Step 5: Create a Database Table and Query It
In the Supabase dashboard, go to the SQL Editor and create a sample table:
create table notes (
id uuid default gen_random_uuid() primary key,
user_id uuid references auth.users not null,
content text not null,
created_at timestamptz default now()
);
-- Enable Row Level Security
alter table notes enable row level security;
-- Users can only see their own notes
create policy "Users see own notes" on notes
for select using (auth.uid() = user_id);
Row Level Security (RLS) means even if your app code has a bug, users can never see each other’s data. Always enable it on user-scoped tables.
Query this table in a Server Component (no useEffect, no loading state):
import { createClient } from '@/utils/supabase/server'
export default async function Dashboard() {
const supabase = await createClient()
const { data: notes } = await supabase.from('notes').select()
return (
<ul>
{notes?.map(note => <li key={note.id}>{note.content}</li>)}
</ul>
)
}
Step 6: Deploy to Production
Push your code to GitHub, then connect the repo to Vercel:
- Go to vercel.com → New Project → Import your repo
- Add your environment variables (
NEXT_PUBLIC_SUPABASE_URLandNEXT_PUBLIC_SUPABASE_ANON_KEY) - Click Deploy — Vercel auto-detects Next.js and configures everything
From this point, every push to main triggers a production deploy. Every pull request gets a unique preview URL — share it with collaborators or clients for feedback before merging.
Add your production URL to Supabase under Authentication → URL Configuration → Site URL, and add your preview URL pattern (https://*-yourproject.vercel.app) to Redirect URLs to allow auth callbacks on preview deploys.
Final Thoughts
This stack — Next.js + Supabase + Vercel — handles auth, database, and deployment with minimal configuration and zero server management. You get server-side rendering, type-safe database queries, Row Level Security, and automatic preview deployments out of the box.

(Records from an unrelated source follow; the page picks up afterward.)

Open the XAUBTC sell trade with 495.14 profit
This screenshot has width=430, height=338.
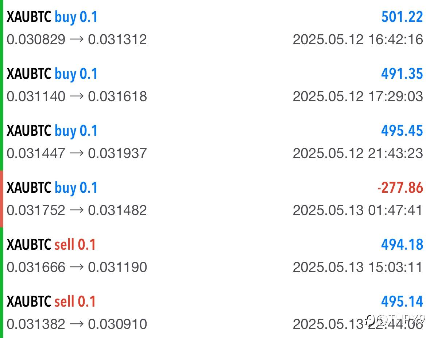click(215, 312)
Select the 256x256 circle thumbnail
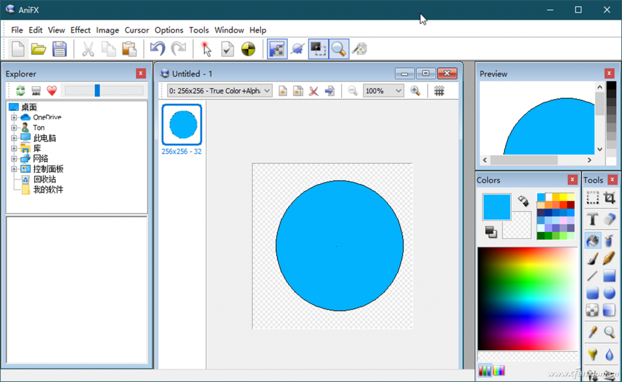The image size is (622, 382). (x=182, y=125)
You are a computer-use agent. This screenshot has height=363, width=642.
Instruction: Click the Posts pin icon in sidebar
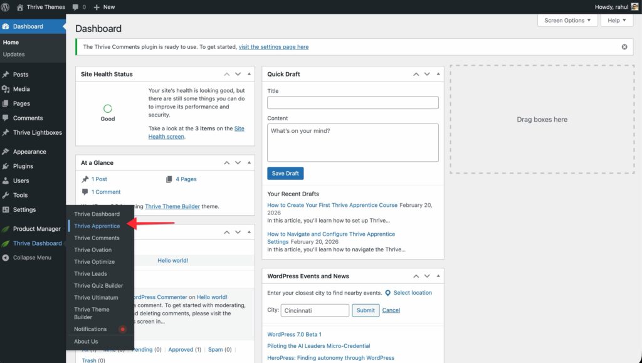coord(6,75)
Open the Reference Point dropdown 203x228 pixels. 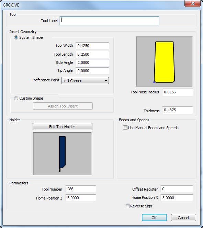pyautogui.click(x=85, y=81)
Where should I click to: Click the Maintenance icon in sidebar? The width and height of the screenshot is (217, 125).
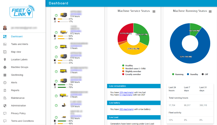tap(5, 98)
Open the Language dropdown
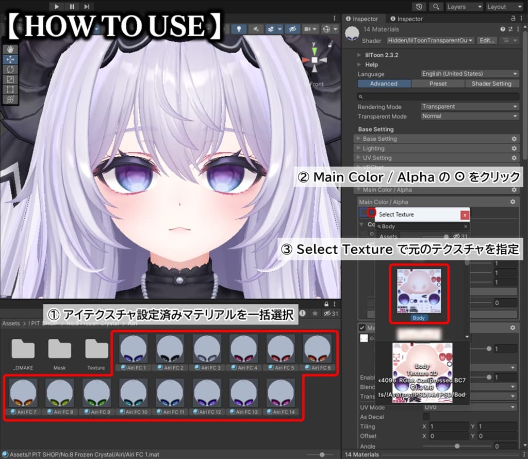Image resolution: width=528 pixels, height=459 pixels. [x=469, y=74]
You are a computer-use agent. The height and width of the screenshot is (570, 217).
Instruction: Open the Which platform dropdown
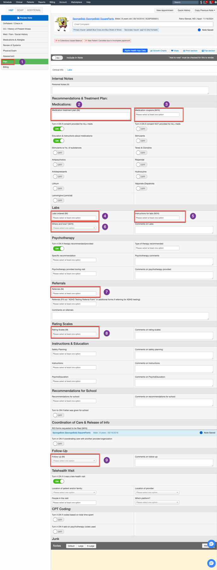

From here, extend the app by adding Supabase Storage for file uploads, Supabase Realtime for live features, or integrating Stripe (with the Lemon Squeezy or Paddle comparison in mind) for payments. The foundation you’ve built today scales to thousands of users without changing a line of infrastructure code.
Clone the repo, run through these steps, and deploy your first full-stack app today — the whole process takes under an hour.